Challenge: Format the lines from the start of the records through the line containing "[x=841, y=54]" as a JSON list of strings, one string per line. Leave out blank lines.

Data entries:
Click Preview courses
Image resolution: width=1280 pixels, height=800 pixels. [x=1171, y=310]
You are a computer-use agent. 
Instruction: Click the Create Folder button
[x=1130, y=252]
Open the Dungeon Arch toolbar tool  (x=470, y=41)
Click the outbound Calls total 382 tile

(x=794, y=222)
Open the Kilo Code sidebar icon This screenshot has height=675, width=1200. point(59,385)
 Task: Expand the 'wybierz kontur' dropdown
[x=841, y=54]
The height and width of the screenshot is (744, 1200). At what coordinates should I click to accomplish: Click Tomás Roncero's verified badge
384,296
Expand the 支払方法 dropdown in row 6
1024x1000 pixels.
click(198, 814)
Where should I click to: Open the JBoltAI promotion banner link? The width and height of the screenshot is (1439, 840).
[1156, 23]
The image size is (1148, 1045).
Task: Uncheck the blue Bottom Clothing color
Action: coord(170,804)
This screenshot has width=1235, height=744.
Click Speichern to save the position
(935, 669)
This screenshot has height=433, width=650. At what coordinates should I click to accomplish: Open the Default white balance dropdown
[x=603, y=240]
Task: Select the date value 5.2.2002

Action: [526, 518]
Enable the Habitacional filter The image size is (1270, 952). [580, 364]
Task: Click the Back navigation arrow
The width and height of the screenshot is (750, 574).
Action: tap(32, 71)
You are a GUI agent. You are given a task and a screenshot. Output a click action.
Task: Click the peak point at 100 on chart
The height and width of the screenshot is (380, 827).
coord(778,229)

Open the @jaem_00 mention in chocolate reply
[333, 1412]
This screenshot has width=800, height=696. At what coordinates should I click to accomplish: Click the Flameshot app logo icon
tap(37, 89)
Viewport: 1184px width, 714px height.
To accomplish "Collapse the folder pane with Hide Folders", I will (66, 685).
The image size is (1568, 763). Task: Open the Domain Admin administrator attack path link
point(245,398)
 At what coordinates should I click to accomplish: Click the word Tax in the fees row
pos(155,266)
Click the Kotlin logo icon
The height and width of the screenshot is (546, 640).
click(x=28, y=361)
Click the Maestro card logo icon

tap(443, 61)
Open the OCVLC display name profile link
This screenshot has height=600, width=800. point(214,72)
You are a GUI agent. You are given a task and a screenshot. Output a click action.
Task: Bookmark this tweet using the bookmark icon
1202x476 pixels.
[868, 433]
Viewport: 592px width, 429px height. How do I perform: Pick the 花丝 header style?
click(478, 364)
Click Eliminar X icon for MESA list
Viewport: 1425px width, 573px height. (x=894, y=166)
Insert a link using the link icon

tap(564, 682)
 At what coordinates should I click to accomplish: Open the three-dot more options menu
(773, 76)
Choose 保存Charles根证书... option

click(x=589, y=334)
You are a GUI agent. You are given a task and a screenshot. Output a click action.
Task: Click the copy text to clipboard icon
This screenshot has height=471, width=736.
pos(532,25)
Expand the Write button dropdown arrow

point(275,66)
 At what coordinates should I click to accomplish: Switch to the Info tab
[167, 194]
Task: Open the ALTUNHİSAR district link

Solution to this exercise:
[
  "Click Preview courses",
  "Image resolution: width=1280 pixels, height=800 pixels. [x=1171, y=310]",
  "You are a computer-use agent. ",
  "Instruction: Click the Create Folder button",
  "[x=1130, y=252]",
  "Open the Dungeon Arch toolbar tool  (x=470, y=41)",
  "Click the outbound Calls total 382 tile",
  "(x=794, y=222)",
  "Open the Kilo Code sidebar icon This screenshot has height=675, width=1200. point(59,385)",
  " Task: Expand the 'wybierz kontur' dropdown",
  "[x=841, y=54]"
]